Congratulations Obama! The Postmodern Presidency Comes to Oslo

The 2009 Nobel Peace Prize has just been awarded to US President Barack Obama for his efforts at improving international diplomacy on many fronts, especially his attempts at reducing nuclear proliferation. Singling out this specific contribution, which may well stand the test of time (especially vis-à-vis Russia), reflects the Cold War vintage of the committee, since it is not clear to me that people born after, say, 1980 see nuclear annihilation as quite the global threat that older generations did – and the youngsters may be right on this point.

I say ‘postmodern presidency’ because the late Jean Baudrillard would relish the fact that the Nobel Peace Prize has been awarded to someone who really hasn’t brokered any peace at all – though Obama has certainly tried on many fronts and acted like a man of peace. Perhaps he is the 'anticipatory peacemaker'! The politician as simulacrum! Peace never looked so good – so maybe the look will do as grounds for prize-worthiness when the reality is way too grim! Sitting here in Boston, I learn that in a CNN-commissioned poll of viewers, Morgan Tsvangirai, the opposition leader of Zimbabwe, had been the preferred choice for the prize. Given Tsvangirai’s actual record to date, I can see why Obama’s potential might appear more attractive.

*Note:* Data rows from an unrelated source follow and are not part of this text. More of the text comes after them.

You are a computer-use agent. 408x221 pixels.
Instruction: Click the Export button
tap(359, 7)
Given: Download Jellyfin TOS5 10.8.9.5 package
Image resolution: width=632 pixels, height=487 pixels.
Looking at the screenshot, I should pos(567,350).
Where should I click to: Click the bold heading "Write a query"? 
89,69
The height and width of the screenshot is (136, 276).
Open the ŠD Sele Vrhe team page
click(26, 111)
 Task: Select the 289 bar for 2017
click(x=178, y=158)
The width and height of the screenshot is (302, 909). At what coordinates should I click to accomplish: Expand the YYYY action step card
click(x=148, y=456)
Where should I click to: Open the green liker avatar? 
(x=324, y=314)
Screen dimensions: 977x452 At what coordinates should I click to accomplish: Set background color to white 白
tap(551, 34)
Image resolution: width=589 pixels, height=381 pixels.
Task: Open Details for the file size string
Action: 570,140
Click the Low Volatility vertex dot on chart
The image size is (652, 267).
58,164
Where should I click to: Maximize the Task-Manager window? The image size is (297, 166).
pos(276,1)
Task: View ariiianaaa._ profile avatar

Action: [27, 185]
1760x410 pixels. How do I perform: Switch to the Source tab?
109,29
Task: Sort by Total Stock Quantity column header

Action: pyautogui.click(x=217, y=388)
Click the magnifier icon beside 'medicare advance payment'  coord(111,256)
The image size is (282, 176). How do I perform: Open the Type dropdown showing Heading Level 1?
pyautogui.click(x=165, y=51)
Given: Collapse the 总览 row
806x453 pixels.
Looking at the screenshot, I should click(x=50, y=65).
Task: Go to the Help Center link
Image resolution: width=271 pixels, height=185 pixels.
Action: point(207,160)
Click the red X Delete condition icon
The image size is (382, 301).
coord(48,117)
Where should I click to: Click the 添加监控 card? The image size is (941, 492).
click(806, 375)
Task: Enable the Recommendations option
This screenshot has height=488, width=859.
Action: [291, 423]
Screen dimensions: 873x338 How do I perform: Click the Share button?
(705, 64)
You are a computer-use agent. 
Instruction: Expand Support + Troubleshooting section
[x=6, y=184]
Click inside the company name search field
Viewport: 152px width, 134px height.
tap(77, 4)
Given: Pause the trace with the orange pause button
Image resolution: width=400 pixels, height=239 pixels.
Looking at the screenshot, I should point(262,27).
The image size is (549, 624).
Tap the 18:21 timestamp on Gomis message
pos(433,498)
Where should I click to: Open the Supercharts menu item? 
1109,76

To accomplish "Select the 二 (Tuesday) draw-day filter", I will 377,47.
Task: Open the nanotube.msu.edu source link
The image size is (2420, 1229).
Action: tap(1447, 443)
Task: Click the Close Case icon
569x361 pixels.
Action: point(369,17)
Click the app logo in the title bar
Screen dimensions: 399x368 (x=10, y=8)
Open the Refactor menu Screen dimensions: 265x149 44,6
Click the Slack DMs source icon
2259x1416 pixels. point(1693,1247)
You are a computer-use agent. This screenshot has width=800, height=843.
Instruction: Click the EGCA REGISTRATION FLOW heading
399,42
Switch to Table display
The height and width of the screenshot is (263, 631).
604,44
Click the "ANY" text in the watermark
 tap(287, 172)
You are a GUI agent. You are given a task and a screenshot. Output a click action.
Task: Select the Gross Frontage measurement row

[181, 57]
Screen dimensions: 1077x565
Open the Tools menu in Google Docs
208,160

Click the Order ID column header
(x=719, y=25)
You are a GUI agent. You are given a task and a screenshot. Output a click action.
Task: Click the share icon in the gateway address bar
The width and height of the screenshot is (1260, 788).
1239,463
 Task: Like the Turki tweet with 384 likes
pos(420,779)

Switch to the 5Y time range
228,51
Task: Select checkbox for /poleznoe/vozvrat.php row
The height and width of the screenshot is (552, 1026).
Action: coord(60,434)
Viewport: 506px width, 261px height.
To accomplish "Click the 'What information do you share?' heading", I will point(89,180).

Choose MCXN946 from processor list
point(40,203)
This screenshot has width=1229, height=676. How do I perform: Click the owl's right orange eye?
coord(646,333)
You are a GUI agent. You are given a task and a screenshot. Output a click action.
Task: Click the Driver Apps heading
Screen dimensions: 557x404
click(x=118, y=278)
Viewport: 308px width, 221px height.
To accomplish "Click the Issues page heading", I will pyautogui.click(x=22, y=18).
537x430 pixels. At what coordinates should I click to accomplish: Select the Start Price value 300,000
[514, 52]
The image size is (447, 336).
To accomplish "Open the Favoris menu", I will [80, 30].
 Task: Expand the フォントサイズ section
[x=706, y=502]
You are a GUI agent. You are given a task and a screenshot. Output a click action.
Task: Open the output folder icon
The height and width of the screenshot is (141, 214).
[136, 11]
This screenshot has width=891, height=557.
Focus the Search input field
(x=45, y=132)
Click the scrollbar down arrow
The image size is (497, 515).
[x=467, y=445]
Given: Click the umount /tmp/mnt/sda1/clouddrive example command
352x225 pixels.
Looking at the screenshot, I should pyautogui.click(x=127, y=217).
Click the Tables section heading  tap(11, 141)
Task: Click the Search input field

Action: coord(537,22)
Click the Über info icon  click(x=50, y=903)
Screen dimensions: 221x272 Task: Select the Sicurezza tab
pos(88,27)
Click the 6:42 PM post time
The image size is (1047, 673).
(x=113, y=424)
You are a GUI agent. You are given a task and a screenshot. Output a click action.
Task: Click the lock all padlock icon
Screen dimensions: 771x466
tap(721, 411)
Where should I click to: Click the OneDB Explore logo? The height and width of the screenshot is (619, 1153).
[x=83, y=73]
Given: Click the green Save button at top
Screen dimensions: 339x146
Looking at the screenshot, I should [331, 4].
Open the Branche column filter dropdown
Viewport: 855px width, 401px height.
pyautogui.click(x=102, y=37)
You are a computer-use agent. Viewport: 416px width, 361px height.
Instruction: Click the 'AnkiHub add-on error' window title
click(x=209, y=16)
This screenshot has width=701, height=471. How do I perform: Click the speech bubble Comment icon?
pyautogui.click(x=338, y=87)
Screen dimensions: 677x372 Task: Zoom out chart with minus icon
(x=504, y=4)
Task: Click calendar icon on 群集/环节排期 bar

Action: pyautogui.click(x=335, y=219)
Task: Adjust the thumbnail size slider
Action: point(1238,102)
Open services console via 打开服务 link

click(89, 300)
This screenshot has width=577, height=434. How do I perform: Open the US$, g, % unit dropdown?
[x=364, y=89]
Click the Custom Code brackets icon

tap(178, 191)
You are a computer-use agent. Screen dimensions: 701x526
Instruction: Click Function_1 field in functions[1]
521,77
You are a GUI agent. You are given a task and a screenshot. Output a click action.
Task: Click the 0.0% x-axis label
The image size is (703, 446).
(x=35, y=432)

But there is also comic timing in Obama’s award. This week’s New Statesman, the UK’s historic centre-left weekly magazine of politics and ideas sports a cover containing a photograph of Obama morphing into GW Bush, reflecting its dismay at Obama’s apparent, albeit dithering, willingness to commit more troops into Afghanistan, even though the war there appears both endless and pointless. Generally speaking, UK military commitments mirror US ones these days, so we tend to treat the US President as our own Commander-in-Chief. Whether the New Statesman is ultimately proved prescient or cheap will probably not hurt sales, since they’ve now unwittingly turned themselves into a talking point.

Of course, Obama is being assaulted, in an increasingly vicious way, over his national health plan. I very much support the plan – as I did when Hilary Clinton, Ted Kennedy and countless others have proposed it before him. The hostility to the plan – which must rank as amongst the most mystifying features of US politics to foreigners – reflects the extent to which ‘Live Free or Die’ is really ingrained in the American psyche. At one level, it reflects a very positive view of what Ralph Waldo Emerson called ‘self-reliance’ that is predicated on the view that the US is the ultimate Land of Opportunity, in which health and wealth await those willing to put in a bit of effort. Unfortunately, this normative vision – however attractive – is never subject to a reality check from those who now worry that their taxes might benefit scroungers.

In all this, Obama is mainly saved by the fact that his opponents don’t have their act together – and Obama is the master of grace under pressure. This, I believe, reflects a larger background point: Because it is far from clear what really drives Obama’s political ambition, it is hard to find a way of getting him to sell out. ‘Selling out’ is always about finding the point when your mark distinguishes his own personal interests from those on whose behalf he would presume to speak, and then discreetly appealing to the personal interests alone. If they last long enough, politicians normally sell out because their vanity blows their cover – they are made to reveal that their own interests are really more important than those they’re speaking for – and they’ve become tired of maintaining the deception: Selling out = Cashing out.

Here’s a homework assignment: Given this definition of ‘selling out’, what sort of people will never sell out? Hint: Hegel would love them. And if Obama turns out to be one of them, then he definitely deserves the Nobel Prize!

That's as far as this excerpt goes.